=== DATA TO EXAMINE ===

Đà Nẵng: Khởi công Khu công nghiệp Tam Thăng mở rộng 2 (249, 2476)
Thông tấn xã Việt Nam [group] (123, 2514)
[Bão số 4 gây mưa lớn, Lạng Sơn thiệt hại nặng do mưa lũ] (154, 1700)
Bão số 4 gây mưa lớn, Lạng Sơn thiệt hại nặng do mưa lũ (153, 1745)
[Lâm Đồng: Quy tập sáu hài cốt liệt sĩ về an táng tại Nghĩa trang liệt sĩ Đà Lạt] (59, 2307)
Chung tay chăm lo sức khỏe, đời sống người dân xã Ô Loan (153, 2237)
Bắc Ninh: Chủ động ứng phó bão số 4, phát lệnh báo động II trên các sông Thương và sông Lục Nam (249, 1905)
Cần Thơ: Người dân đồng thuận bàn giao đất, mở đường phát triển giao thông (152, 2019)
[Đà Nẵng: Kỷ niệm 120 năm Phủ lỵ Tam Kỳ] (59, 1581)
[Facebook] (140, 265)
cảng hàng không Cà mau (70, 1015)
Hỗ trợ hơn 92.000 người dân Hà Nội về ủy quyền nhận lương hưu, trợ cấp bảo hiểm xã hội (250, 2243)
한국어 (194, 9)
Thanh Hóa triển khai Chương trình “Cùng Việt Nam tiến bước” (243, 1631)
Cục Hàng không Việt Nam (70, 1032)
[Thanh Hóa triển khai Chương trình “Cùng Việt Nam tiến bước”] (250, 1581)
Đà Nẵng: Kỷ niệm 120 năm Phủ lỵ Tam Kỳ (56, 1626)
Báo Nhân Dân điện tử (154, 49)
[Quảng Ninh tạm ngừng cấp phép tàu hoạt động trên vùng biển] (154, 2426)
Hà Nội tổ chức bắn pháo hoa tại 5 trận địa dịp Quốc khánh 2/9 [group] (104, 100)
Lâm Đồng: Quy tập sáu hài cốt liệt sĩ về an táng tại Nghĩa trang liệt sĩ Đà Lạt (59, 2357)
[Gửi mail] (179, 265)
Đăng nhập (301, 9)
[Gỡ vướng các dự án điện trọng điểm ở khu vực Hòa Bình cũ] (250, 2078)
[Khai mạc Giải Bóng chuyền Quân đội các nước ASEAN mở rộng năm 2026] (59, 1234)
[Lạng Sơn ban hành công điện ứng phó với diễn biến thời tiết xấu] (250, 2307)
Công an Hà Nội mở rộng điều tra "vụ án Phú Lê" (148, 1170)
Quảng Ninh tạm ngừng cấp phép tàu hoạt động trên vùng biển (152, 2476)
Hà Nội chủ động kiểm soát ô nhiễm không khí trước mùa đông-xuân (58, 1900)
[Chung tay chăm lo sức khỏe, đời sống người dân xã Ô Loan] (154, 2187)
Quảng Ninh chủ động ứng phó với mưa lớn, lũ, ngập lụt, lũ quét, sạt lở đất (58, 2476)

===

# [YOUR ASSIGNMENT]
When you reach the line containing "[Thanh Hóa triển" in the data above, start copying exactly, and stop after the line containing "[Gỡ vướng các".

# [EXERCISE SOLUTION]
[Thanh Hóa triển khai Chương trình “Cùng Việt Nam tiến bước”] (250, 1581)
Đà Nẵng: Kỷ niệm 120 năm Phủ lỵ Tam Kỳ (56, 1626)
Báo Nhân Dân điện tử (154, 49)
[Quảng Ninh tạm ngừng cấp phép tàu hoạt động trên vùng biển] (154, 2426)
Hà Nội tổ chức bắn pháo hoa tại 5 trận địa dịp Quốc khánh 2/9 [group] (104, 100)
Lâm Đồng: Quy tập sáu hài cốt liệt sĩ về an táng tại Nghĩa trang liệt sĩ Đà Lạt (59, 2357)
[Gửi mail] (179, 265)
Đăng nhập (301, 9)
[Gỡ vướng các dự án điện trọng điểm ở khu vực Hòa Bình cũ] (250, 2078)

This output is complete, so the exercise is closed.